Description of the task |
Take the data and return it in full. Change nothing.

[[ Records, beginning ]]

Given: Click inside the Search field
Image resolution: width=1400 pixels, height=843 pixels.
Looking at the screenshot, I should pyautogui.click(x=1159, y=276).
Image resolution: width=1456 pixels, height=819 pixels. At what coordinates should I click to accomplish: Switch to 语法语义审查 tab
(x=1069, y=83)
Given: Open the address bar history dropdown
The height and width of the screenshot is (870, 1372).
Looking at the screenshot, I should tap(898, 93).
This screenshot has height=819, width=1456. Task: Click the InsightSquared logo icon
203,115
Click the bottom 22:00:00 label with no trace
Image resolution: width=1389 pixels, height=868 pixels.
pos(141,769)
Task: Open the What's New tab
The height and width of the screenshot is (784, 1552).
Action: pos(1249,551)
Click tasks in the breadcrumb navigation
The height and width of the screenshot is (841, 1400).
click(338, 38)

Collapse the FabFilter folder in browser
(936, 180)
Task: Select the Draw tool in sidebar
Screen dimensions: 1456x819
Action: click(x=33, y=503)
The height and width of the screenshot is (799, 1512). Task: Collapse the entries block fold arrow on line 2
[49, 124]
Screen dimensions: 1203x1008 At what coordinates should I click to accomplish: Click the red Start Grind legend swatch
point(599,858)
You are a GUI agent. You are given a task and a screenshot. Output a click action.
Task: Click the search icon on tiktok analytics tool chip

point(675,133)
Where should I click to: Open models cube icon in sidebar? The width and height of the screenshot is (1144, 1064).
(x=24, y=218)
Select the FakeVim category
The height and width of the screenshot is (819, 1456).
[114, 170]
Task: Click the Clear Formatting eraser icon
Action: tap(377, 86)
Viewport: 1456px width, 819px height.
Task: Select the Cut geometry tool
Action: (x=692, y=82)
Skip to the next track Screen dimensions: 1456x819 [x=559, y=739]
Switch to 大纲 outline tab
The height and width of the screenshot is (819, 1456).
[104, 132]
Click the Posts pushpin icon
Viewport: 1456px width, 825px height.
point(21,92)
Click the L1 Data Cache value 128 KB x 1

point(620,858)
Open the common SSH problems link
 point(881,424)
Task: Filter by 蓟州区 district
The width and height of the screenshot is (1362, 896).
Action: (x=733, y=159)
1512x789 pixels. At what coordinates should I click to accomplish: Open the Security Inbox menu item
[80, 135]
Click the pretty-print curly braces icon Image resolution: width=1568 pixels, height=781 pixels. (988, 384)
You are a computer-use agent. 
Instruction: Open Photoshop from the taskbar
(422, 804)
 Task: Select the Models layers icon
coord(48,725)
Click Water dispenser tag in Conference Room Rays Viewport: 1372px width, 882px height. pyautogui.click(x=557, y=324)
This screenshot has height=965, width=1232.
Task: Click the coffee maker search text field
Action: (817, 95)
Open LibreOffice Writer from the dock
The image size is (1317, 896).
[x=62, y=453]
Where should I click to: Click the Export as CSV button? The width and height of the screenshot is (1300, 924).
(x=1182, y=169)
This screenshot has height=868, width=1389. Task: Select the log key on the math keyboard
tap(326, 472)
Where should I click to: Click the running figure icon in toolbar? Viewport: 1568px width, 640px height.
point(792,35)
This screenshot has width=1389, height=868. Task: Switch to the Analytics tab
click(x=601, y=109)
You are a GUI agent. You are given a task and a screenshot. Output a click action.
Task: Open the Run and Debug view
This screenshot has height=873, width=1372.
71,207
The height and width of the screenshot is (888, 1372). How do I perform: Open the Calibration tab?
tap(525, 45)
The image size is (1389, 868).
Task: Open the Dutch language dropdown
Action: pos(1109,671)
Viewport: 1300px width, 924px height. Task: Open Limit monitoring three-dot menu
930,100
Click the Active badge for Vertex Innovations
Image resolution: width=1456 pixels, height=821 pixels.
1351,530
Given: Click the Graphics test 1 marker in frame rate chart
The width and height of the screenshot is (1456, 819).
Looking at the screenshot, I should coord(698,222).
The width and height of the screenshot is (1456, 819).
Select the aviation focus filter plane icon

[[ Records, end ]]

Your solution |
Given: Click inside the Search field
Image resolution: width=1400 pixels, height=843 pixels.
Looking at the screenshot, I should pyautogui.click(x=1159, y=276).
Image resolution: width=1456 pixels, height=819 pixels. At what coordinates should I click to accomplish: Switch to 语法语义审查 tab
(x=1069, y=83)
Given: Open the address bar history dropdown
The height and width of the screenshot is (870, 1372).
Looking at the screenshot, I should tap(898, 93).
This screenshot has height=819, width=1456. Task: Click the InsightSquared logo icon
203,115
Click the bottom 22:00:00 label with no trace
Image resolution: width=1389 pixels, height=868 pixels.
pos(141,769)
Task: Open the What's New tab
The height and width of the screenshot is (784, 1552).
Action: pos(1249,551)
Click tasks in the breadcrumb navigation
The height and width of the screenshot is (841, 1400).
click(338, 38)

Collapse the FabFilter folder in browser
(936, 180)
Task: Select the Draw tool in sidebar
Screen dimensions: 1456x819
Action: click(x=33, y=503)
The height and width of the screenshot is (799, 1512). Task: Collapse the entries block fold arrow on line 2
[49, 124]
Screen dimensions: 1203x1008 At what coordinates should I click to accomplish: Click the red Start Grind legend swatch
point(599,858)
You are a GUI agent. You are given a task and a screenshot. Output a click action.
Task: Click the search icon on tiktok analytics tool chip

point(675,133)
Where should I click to: Open models cube icon in sidebar? The width and height of the screenshot is (1144, 1064).
(x=24, y=218)
Select the FakeVim category
The height and width of the screenshot is (819, 1456).
[114, 170]
Task: Click the Clear Formatting eraser icon
Action: tap(377, 86)
Viewport: 1456px width, 819px height.
Task: Select the Cut geometry tool
Action: (x=692, y=82)
Skip to the next track Screen dimensions: 1456x819 [x=559, y=739]
Switch to 大纲 outline tab
The height and width of the screenshot is (819, 1456).
[104, 132]
Click the Posts pushpin icon
Viewport: 1456px width, 825px height.
point(21,92)
Click the L1 Data Cache value 128 KB x 1

point(620,858)
Open the common SSH problems link
 point(881,424)
Task: Filter by 蓟州区 district
The width and height of the screenshot is (1362, 896).
Action: (x=733, y=159)
1512x789 pixels. At what coordinates should I click to accomplish: Open the Security Inbox menu item
[80, 135]
Click the pretty-print curly braces icon Image resolution: width=1568 pixels, height=781 pixels. (988, 384)
You are a computer-use agent. 
Instruction: Open Photoshop from the taskbar
(422, 804)
 Task: Select the Models layers icon
coord(48,725)
Click Water dispenser tag in Conference Room Rays Viewport: 1372px width, 882px height. pyautogui.click(x=557, y=324)
This screenshot has height=965, width=1232.
Task: Click the coffee maker search text field
Action: (817, 95)
Open LibreOffice Writer from the dock
The image size is (1317, 896).
[x=62, y=453]
Where should I click to: Click the Export as CSV button? The width and height of the screenshot is (1300, 924).
(x=1182, y=169)
This screenshot has height=868, width=1389. Task: Select the log key on the math keyboard
tap(326, 472)
Where should I click to: Click the running figure icon in toolbar? Viewport: 1568px width, 640px height.
point(792,35)
This screenshot has width=1389, height=868. Task: Switch to the Analytics tab
click(x=601, y=109)
You are a GUI agent. You are given a task and a screenshot. Output a click action.
Task: Open the Run and Debug view
This screenshot has height=873, width=1372.
71,207
The height and width of the screenshot is (888, 1372). How do I perform: Open the Calibration tab?
tap(525, 45)
The image size is (1389, 868).
Task: Open the Dutch language dropdown
Action: pos(1109,671)
Viewport: 1300px width, 924px height. Task: Open Limit monitoring three-dot menu
930,100
Click the Active badge for Vertex Innovations
Image resolution: width=1456 pixels, height=821 pixels.
1351,530
Given: Click the Graphics test 1 marker in frame rate chart
The width and height of the screenshot is (1456, 819).
Looking at the screenshot, I should coord(698,222).
The width and height of the screenshot is (1456, 819).
Select the aviation focus filter plane icon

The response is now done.